Coffee grounds. Idly patting a dozing cat, reading confused texts. What is shared, what is stolen, what is sacred.
Saturday, January 16, 2021
Far from church. Far from the hill where the dead go to die.
Far from shoes.
And miles to go.
Miles to go.
Do you remember the carpenter who so carefully said thank you when the class ended and urged you to be more patient with the younger ones?
Do you remember drinking brandy at 3 a.m., stoking the fire, writing poems while ghosts gathered, egging you on?
Do you remember how it feels to cut down trees. Do you remember when the blind horse had eyes still.
How her shoulders move when she lifts her shirt.
How we lie, and push through lies to truth, and through truth to what never changes, and there rest, like rangers with no clear adversary or home to go back to.
How she rights something in my thinking by upending assumptions too long held about what the body does and why. Do you remember walking in darkness where the river swelled beneath towering pines.
Do you remember kissing. Do you remember swallowing. Do you remember lying awake unable to sleep because grief had turned your bedroom into a torture chamber.
Is your heart ruined. Is your soul a ruins.
Friday, January 15, 2021
Well, in important ways, dictionaries are traps, as language is as well. Being Irish in a way that speaks to certain condition of violence, usually but not always directed at oneself. Stroking my thumb gently swelling around a splinter.
Put it in quotation marks to create an impression of irony. Be serious, be sanctified.
The scent of hay before dawn, the blind horse crying out in the darkness under Venus.
At a late juncture my father visits and reminds me that being haunted is a decision, a regrettably uninformed one, yet when I ask about happiness he grows strangely quiet, as if I am speaking another language.

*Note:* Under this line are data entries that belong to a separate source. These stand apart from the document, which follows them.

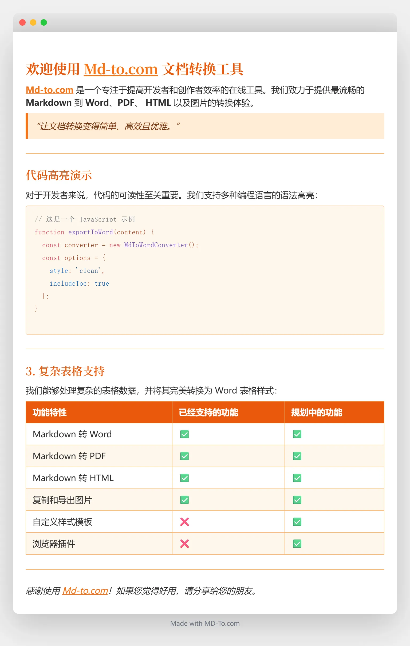This screenshot has height=646, width=410.
Task: Click the supported checkmark for Markdown 转 Word
Action: [x=184, y=434]
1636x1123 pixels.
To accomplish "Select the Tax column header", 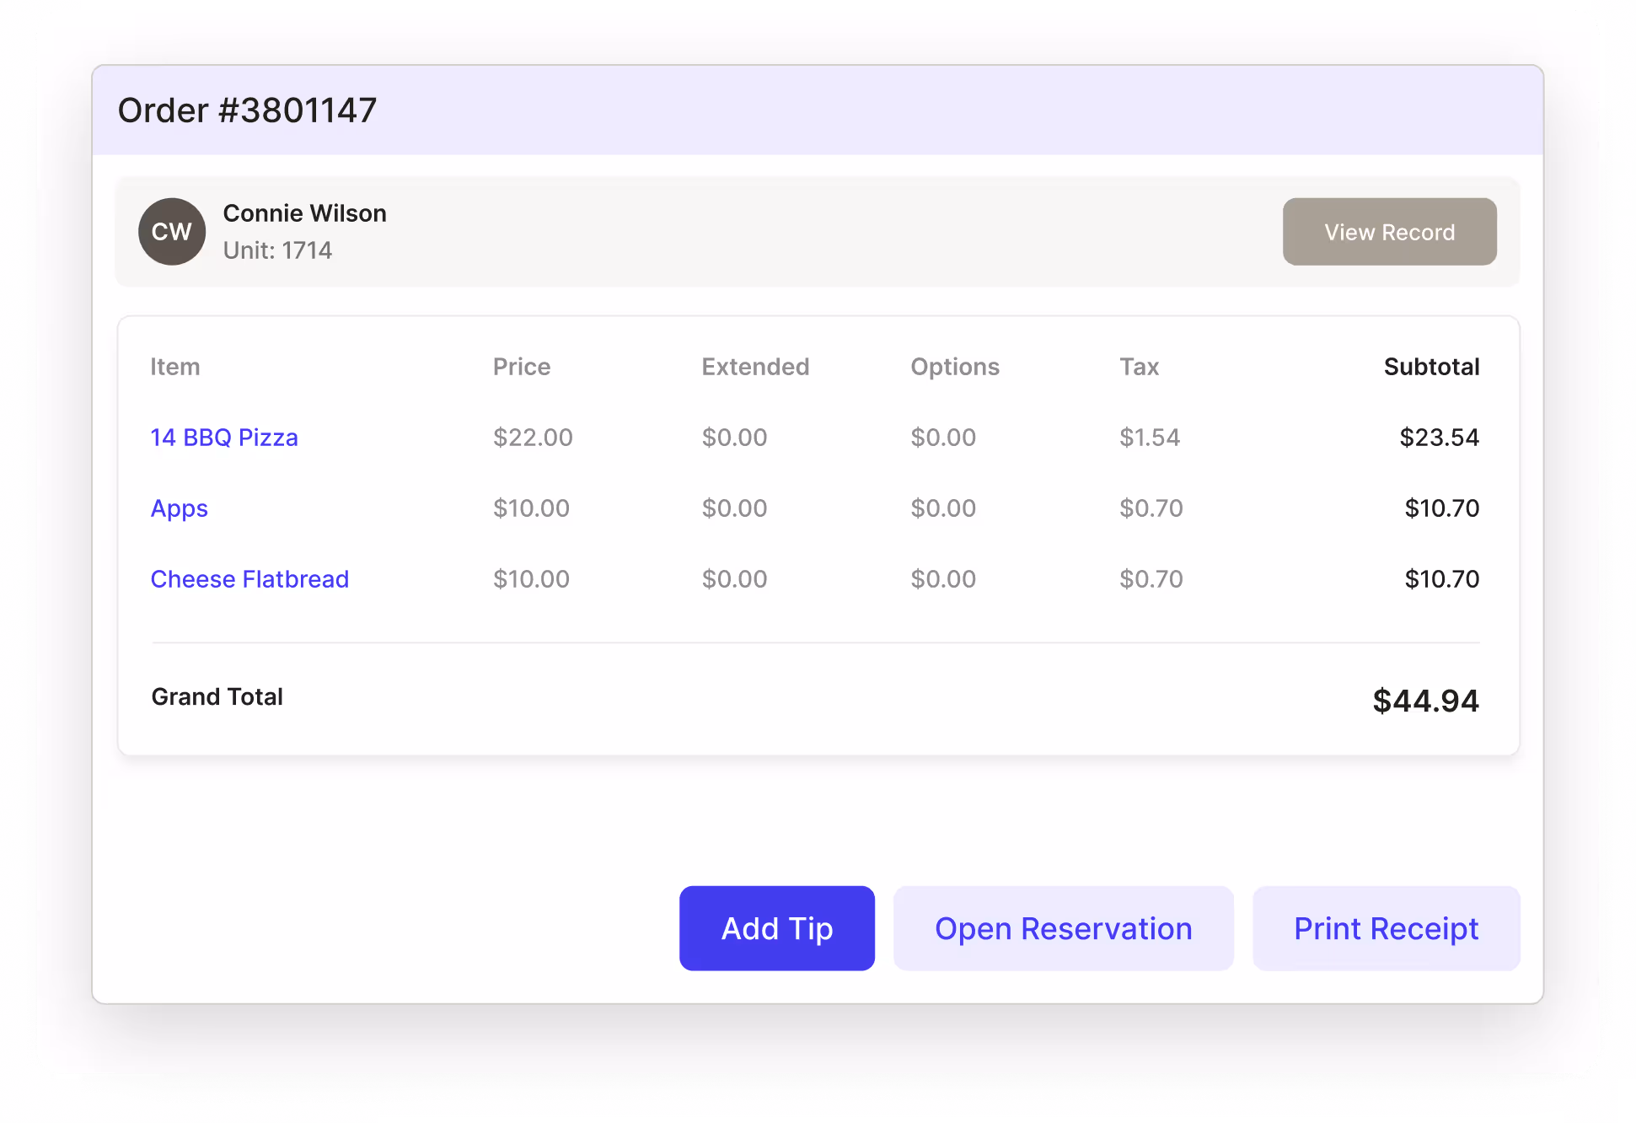I will tap(1139, 366).
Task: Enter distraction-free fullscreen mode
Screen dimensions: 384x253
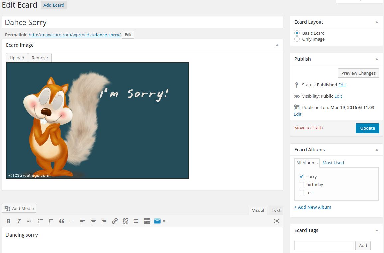Action: 276,221
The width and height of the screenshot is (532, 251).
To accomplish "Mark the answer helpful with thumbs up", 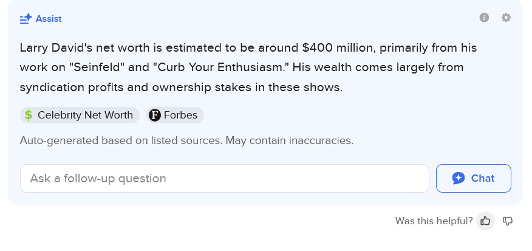I will coord(485,221).
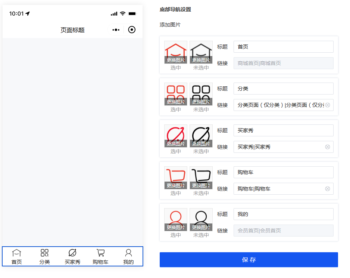Clear the 购物车 link using the X icon
Screen dimensions: 350x278
tap(328, 189)
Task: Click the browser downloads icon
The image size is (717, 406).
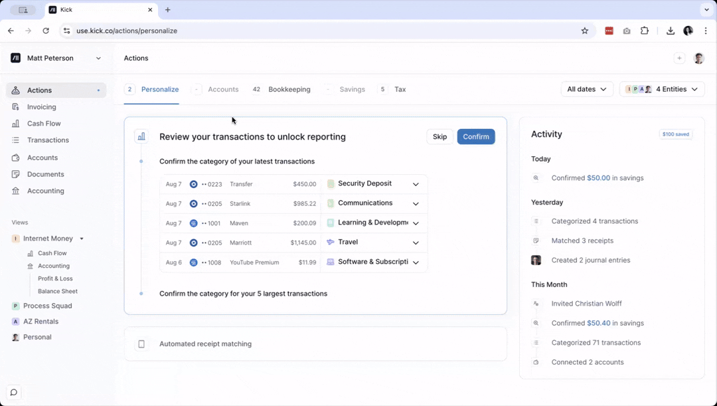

She removes the purple shirt a thousand miles away and my breath catches and all of a sudden the Kingdom expands to include everything I have ever wanted, ever feared, ever regretted, ever promised.
Emily Dickinson being "ceded." Shiva in her, Seders in her.
What is parallel, possible, prohibited, pleasing.
Sunlight streams through crystal vases found in the dirt beneath old barns torn down after at least a century of neglect. Reflections in hemlocks. The quarter moon hangs low over the town gazebo strung with holiday lights, oddly gutting. There are neither causes nor effects, live life accordingly.
He wrote writing that over the years taught him he was being written, and the only thing that mattered was the author to whom he submitted. Can I get an amen.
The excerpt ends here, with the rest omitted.